We stood staring at one another for what seemed like a long time. My lips were dry, my underarms damp with sweat.

“Sienna.” Clara stepped toward me, brought her hand to my hip. “I meant what I said. You’re very beautiful.” Her face was so open, so tender.

“Thank you. Thanks for the drink,” I said. “But I have to go.” I stepped back from her.

“Thanks for letting me drive—it’s a great car. Runs like a dream. You must take good care of it.”

“It was my father’s,” I said. My father had taken good care of it.

Clara smiled, slow and sad, and again the wild oxygen of desire flared through me. I let myself out.

I didn’t check my phone for messages until I got home. Poppy had texted twice and called once. Sienna, just wanted to make sure you’re okay. You seemed a little out of it and then you disappeared. Call me.

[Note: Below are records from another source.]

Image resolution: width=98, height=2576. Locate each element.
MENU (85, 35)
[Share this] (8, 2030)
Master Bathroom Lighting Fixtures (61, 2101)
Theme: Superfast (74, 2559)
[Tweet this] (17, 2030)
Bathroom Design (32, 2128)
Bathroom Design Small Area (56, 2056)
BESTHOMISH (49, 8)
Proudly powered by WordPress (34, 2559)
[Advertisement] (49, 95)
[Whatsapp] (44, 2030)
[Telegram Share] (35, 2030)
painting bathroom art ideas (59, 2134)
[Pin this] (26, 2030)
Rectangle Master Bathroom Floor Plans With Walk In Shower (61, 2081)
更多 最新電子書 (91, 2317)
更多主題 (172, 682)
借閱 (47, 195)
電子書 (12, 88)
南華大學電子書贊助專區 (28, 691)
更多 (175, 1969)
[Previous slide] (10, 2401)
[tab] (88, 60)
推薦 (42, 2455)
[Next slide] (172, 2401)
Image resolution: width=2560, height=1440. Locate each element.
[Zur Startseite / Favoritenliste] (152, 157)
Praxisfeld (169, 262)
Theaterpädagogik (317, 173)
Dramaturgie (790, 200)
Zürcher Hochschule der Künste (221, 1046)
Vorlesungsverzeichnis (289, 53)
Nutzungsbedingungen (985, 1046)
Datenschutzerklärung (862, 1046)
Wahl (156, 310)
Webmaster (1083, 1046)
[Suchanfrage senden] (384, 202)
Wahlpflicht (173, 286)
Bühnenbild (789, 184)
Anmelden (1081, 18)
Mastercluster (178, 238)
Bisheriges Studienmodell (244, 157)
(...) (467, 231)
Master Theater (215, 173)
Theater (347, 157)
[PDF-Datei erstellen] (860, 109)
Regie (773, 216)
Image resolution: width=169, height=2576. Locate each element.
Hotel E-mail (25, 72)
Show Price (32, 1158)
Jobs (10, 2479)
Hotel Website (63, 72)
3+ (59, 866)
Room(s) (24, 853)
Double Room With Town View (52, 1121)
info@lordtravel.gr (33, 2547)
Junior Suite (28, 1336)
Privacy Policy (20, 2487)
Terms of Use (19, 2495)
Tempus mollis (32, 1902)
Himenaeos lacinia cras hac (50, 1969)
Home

Most of the night I lay awake, thinking about Clara’s narrow nose, her funny poof of hair, the way she’d held my chin so gently in her fingers. When I finally fell asleep, I dreamed of her driving, my hand on her thigh as the streets and houses and trees flew by. I dreamed of a cardinal nesting in a tree choked by bittersweet. I dreamed of breathing underwater.

In the morning, after I’d showered and had coffee, I called Poppy. I had not shaken the steep yearning that filled me, or the strangeness of my dreams. As the phone rang, I looked down and saw I was still wearing the rubies. I twisted the band around and around.

Poppy answered. “You sly devil.”

“What?” I asked, though I knew full well.

“You went home with Clara. I knew it. I knew you’d love her.”

“Nothing happened.”

“Oh, Sienna,” she said. “Stop being silly. She called Dale an hour ago and asked for your phone number.”

“He gave it to her?” It was as if a wave crashed over me.

Poppy sighed. “Of course he did.”

“But—”

“But nothing,” Poppy said. “You’re ready for this.”

The gills flared.

Poppy continued, “Clara really, really liked you.”

As I had her. I’d found the current. I stopped resisting and followed it upstream.